Le prix Nobel de littérature 2023 a été décerné jeudi au dramaturge norvégien Jon Fosse, pour son oeuvre « novatrice » qui a donné une « voix à l’indicible », selon le jury.
L’Académie suédoise a distingué l’écrivain âgé de 64 ans, « pour ses pièces de théâtre et sa prose novatrices qui ont donné une voix à l’indicible ».
Né le 29 septembre 1959 à Haugesund en Norvège, Jon Fosse est un écrivain touche-à-tout d’un accès peu facile pour le grand public. Il fait pourtant partie des auteurs vivants dont les pièces de théâtre sont les plus jouées dans le monde.
Quand Jon Fosse a appris la nouvelle, « il roulait dans la campagne, en direction du fjord au nord de Bergen en Norvège », a dit le secrétaire perpétuel de l’Académie suédoise, Mats Malm.
« J’ai été surpris quand ils ont appelé mais en même temps pas trop », a déclaré l’écrivain de 64 ans à la chaîne publique norvégienne NRK.
« Je me suis prudemment préparé au fait que cela pourrait se produire ces dix dernières années. Mais croyez-moi, je ne m’attendais pas à avoir le prix aujourd’hui même s’il y avait une chance », a-t-il dit au téléphone.
Fosse a émergé comme dramaturge sur la scène européenne grâce à sa pièce de théâtre écrite en 1996 « Quelqu’un va venir », popularisée lorsqu’elle a été mise en scène par Claude Régy en 1999 à Paris. Son roman « La Remise à bateaux » (1989), lui gagne l’estime de la critique.
– « oeuvre immense » –
Il grandit dans un milieu d’inspiration piétiste avec un grand-père Quaker, pacifiste et gauchiste à la fois. Un piétisme dont le jeune Fosse s’éloigne, préférant se dire athéiste et jouer de la guitare dans un groupe, Rocking Chair, avant finalement d’embrasser la foi catholique sur le tard, en 2013.
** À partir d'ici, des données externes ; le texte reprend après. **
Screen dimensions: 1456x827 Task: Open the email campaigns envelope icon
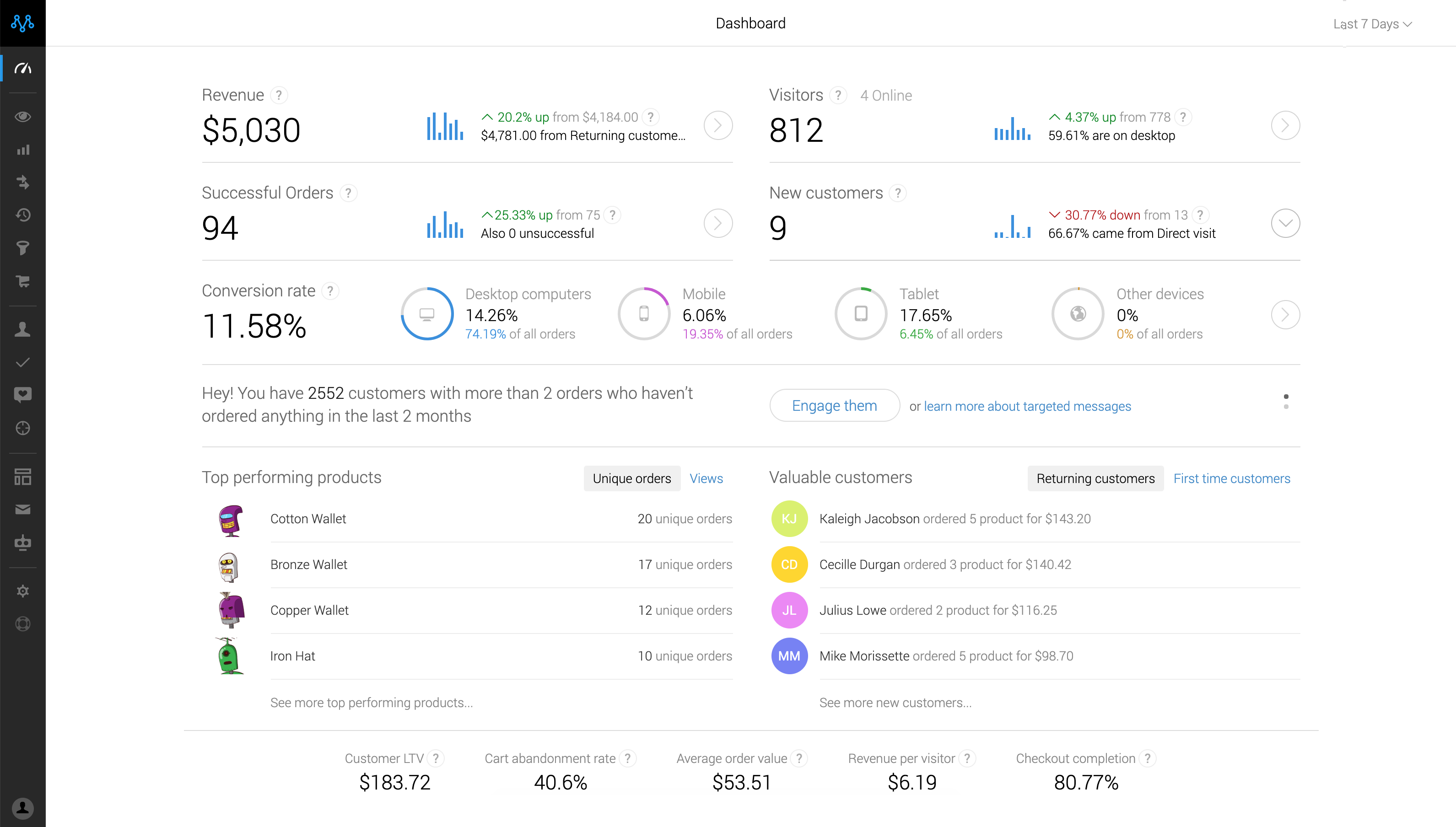[23, 510]
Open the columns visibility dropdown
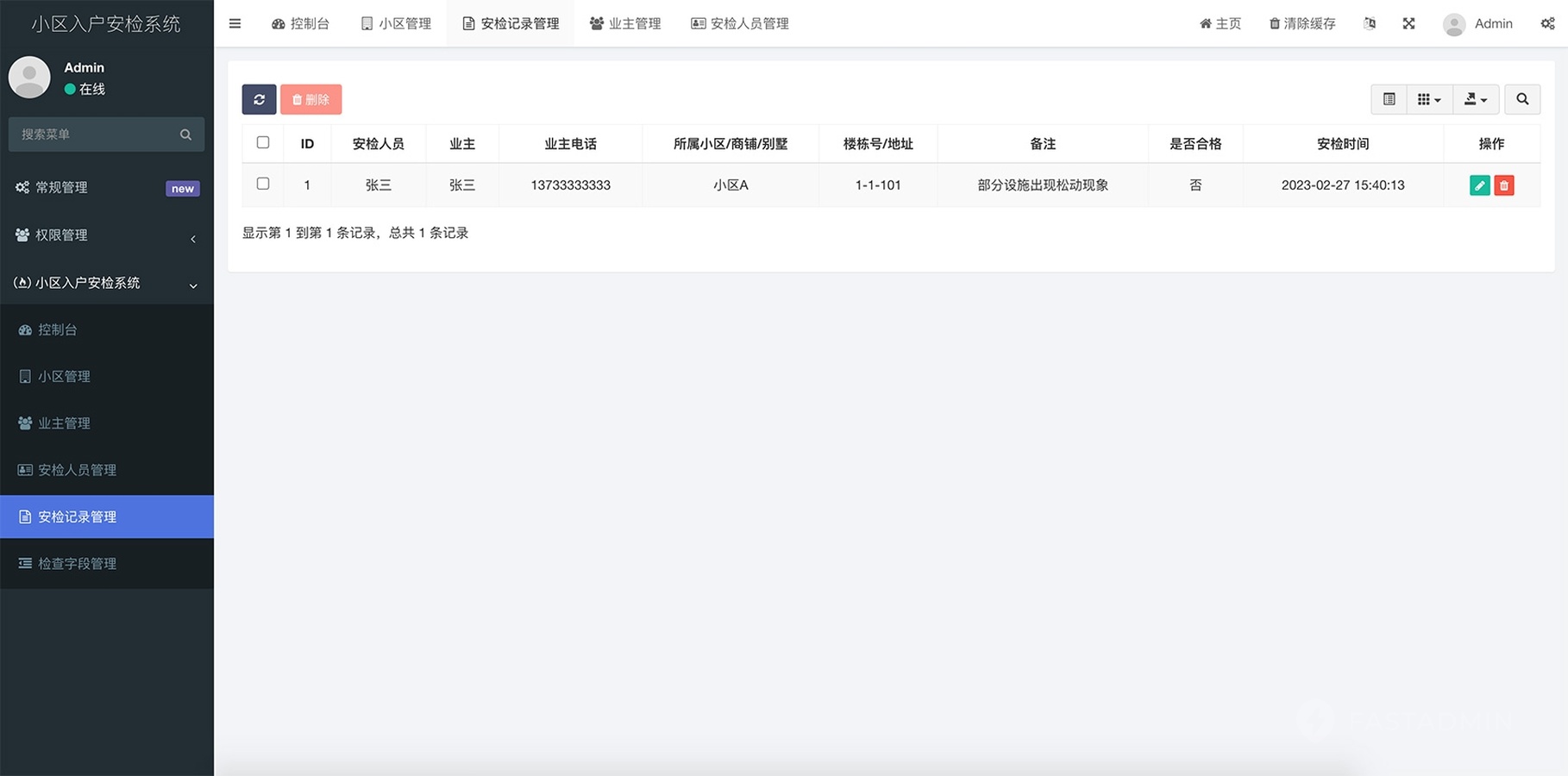Screen dimensions: 1568x776 pos(1428,99)
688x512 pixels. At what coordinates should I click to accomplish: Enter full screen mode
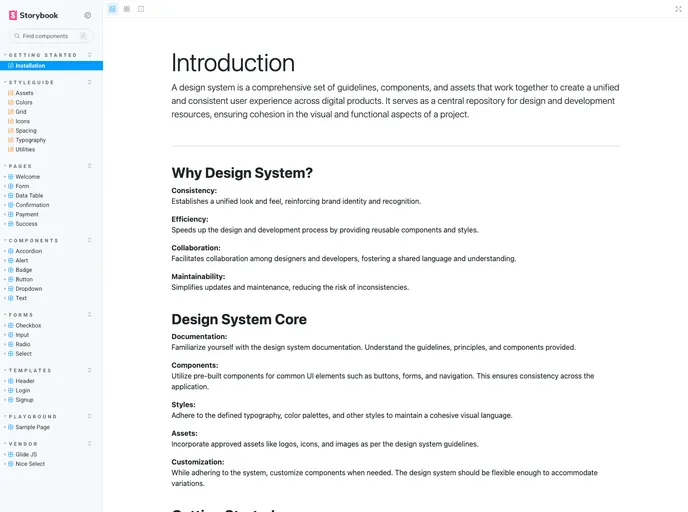(679, 9)
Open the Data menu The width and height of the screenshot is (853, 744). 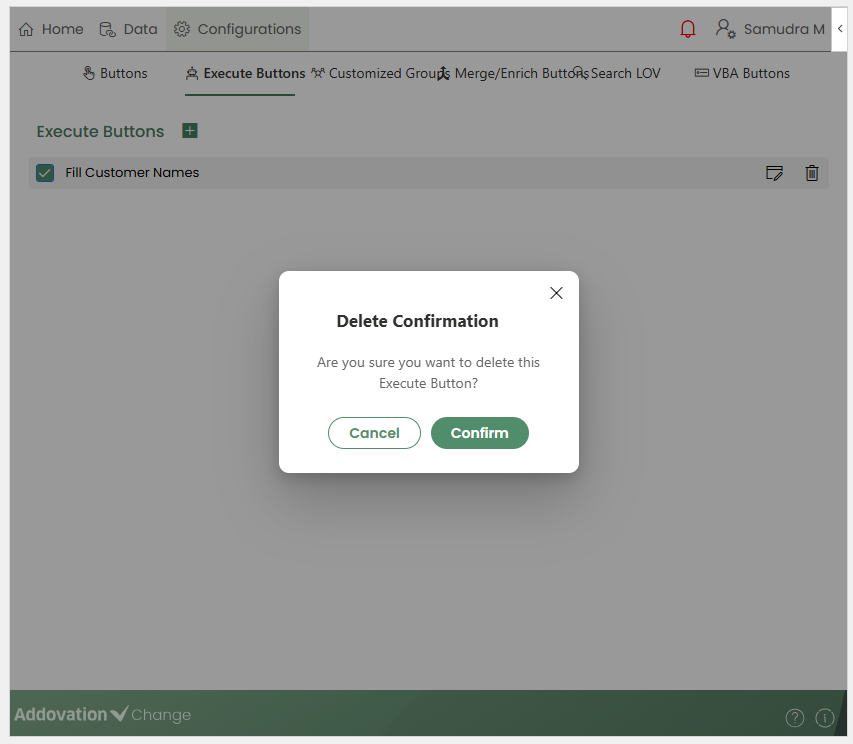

Après des études littéraires, il fait ses débuts en 1983 avec « Rouge, Noir », un roman où un jeune homme règle ses comptes avec le piétisme. Le style, marqué par de nombreuses projections dans le temps et une alternance des points de vue, deviendra sa marque de fabrique.
« Son œuvre immense, écrite en nynorsk (l’une des formes écrites de la langue norvégienne, ndlr) et couvrant une grande variété de genres, se compose d’une multitude de pièces de théâtre, de romans, de recueils de poésie, d’essais, de livres pour enfants et de traductions », a estimé le jury.
« C’est par sa capacité à évoquer (…) la perte d’orientation, et la façon dont celle-ci peut paradoxalement donner accès à une expérience plus profonde, proche de la divinité, que Fosse est considéré comme un novateur », a détaillé Anders Olsson, président du comité Nobel pour la littérature.
Comme son illustre prédécesseur de la littérature nynorsk Tarjei Vessas, Fosse conjugue de fortes attaches locales, tant linguistiques que géographiques, avec des techniques artistiques modernistes, souligne le jury.
Son oeuvre, qui rappelle celle du prix Nobel Samuel Beckett dont il est un grand admirateur, partage la vision pessimiste de ses prédécesseurs, dont Thomas Bernhard et Georg Trakl, selon la biographie de Jon Fosse publiée par l’Académie.
Son dernier coup de maître, « Septologien » (non traduit) – sept chapitres répartis en trois volumes – exploite la rencontre d’un homme avec une autre version de lui-même pour soulever des questions existentielles avec, comme toujours, une ponctuation parcimonieuse et imprévisible.
La dernière fois qu’un Nobel de la littérature a été attribué à un Norvégien remonte à 1928, lorsque l’écrivaine Sigrid Undset l’a obtenu. Jon Fosse est le quatrième Norvégien à obtenir le prestigieux prix.
L’an dernier, la récompense était revenue à Annie Ernaux, auteure française d’une oeuvre racontant l’émancipation d’une femme aux origines modestes, devenue icône féministe.